Having been taught the importance of a good example, I continued for a while to play and follow the posted rules.
A Covert Mission
Soon, however, my patience was wearing thin. After upwards of probably ten whole minutes, my good example was getting me nowhere. I decided it was time for an organized mission. I gathered my three cohorts – my two brothers and my cousin – in the mint green cotton ball jar for a top secret meeting.
Our plan? A covert mission to pair up and go throughout the play place, discussing the importance of obeying the posted rules. The goal was not for us to hear each other, but for the others in the play place to overhear our conversations, be convinced about the error of their ways, and return to calm, respectful, law-abiding children.
With our lines rehearsed and ready, we left the cotton ball jar and began our mission.
Unfortunately, the other children in the play place were not receptive to our message. Moreover, a few minutes into our mission, I witnessed the appalling sight of a mother helping her child onto the tall doctor bag and applauding his ability to climb and walk across the top of it!
I had had enough. Disappointed and disgusted with the current state of child rearing, I decided to abandon the mission. We returned to playing and soon left the mall for the greener pastures of my aunt’s house, where chocolate chip cookies awaited us.
I fully realize that my nine-year-old self in this story is not a normal socialized child. But neither was I an un-socialized child. I was simply socialized differently than most children. Socialization should simply be concerned with functioning politely and respectfully within large groups of people or within the larger society. However, many mistakenly see socialization as the ability to follow society’s accepted way of behavior. One’s social skills in this sense allow him to fit in with the group around him, making no change to the norms and sticking to the status quo.
At the same time that so many people are concerned with the socialization of the homeschooler, they are also concerned with peer pressure that leads many children, especially those in the public school setting, to make irresponsible choices. Can we not see the direct relationship that exists between the need to be “socialized” according to society’s dictates and the compulsion to succumb to peer pressure?
So, you see, if by “socialized” one means following the crowd and giving in to peer pressure, then no, I was not socialized.

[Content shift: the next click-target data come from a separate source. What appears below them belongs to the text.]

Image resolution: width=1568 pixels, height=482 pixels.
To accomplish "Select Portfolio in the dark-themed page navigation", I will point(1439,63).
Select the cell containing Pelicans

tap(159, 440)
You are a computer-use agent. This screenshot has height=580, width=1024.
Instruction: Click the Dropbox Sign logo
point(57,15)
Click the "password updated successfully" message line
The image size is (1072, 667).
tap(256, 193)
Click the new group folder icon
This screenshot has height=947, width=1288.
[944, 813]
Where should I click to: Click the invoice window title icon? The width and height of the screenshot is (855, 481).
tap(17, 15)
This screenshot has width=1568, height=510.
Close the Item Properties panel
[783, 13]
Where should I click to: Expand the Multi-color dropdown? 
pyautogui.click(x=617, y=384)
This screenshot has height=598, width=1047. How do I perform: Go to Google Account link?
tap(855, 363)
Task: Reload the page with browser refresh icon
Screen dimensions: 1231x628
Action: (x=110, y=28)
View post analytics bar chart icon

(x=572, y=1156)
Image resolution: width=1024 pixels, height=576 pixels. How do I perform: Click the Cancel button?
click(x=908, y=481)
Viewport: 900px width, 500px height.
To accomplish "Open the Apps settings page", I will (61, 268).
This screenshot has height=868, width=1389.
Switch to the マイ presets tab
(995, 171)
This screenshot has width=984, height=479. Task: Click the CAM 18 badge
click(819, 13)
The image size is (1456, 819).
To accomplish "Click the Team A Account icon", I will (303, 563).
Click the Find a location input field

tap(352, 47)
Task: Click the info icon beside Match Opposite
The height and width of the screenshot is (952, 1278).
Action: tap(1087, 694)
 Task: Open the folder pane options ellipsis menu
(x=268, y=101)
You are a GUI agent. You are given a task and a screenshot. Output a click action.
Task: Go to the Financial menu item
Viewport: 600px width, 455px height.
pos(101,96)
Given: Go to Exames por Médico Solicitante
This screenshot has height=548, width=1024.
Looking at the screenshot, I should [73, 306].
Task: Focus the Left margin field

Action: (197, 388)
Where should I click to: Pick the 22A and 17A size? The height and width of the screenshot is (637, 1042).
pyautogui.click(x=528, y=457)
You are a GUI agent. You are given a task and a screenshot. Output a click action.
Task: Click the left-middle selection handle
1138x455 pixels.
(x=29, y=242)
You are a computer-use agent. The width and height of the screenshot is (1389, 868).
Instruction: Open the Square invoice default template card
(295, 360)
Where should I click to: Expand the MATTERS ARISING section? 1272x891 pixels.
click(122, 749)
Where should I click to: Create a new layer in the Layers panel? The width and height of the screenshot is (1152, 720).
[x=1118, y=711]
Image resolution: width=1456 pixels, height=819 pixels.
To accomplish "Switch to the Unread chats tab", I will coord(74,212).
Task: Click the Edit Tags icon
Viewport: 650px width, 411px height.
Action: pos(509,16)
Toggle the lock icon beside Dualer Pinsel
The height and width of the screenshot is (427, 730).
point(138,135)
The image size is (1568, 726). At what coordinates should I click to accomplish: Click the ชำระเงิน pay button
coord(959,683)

If by “socialized” one means loud, outgoing, and able to dominate any and every conversation, then no, I was not socialized. But neither did homeschooling make me awkward, shy, backward, or uncomfortable in large groups of people.
Thanks to homeschooling, I was comfortable speaking when spoken to, could carry on a polite conversation, and could both listen to and converse with individuals of varying ages. Moreover, by virtue of my lifestyle, I was completely accustomed to going against the norm and doing what was right in spite of the people around me.
Being comfortable in large groups of people as well as being used to standing up for what was right, why wouldn’t I begin a mission to reclaim the play place in the name of order and decency?
Now, of course, not every child that attends a public school is destined to be a rambunctious heathen climbing on plastic, oversized medical equipment. But neither are homeschoolers destined to a life of social awkwardness.
I was blessed with a wonderful childhood and homeschooling education that has given me the ability, not to conform to society, but to blaze my own trail and make a difference in my own way. Although my methods have been refined (and I no longer lecture random children on play-place etiquette, though the temptation is still there), the courage and tenacity to stand up for my values in spite of social pressure is still with me.
This courage is infinitely more valuable than any irrelevant social skill I could have learned. As I enter adulthood and encounter more important issues beyond the confines of a shopping mall play place, I am grateful to my homeschooling parents who were willing to put up with hearing that “S” word over and over in order to give me that courage and tenacity that will stay with me my entire life.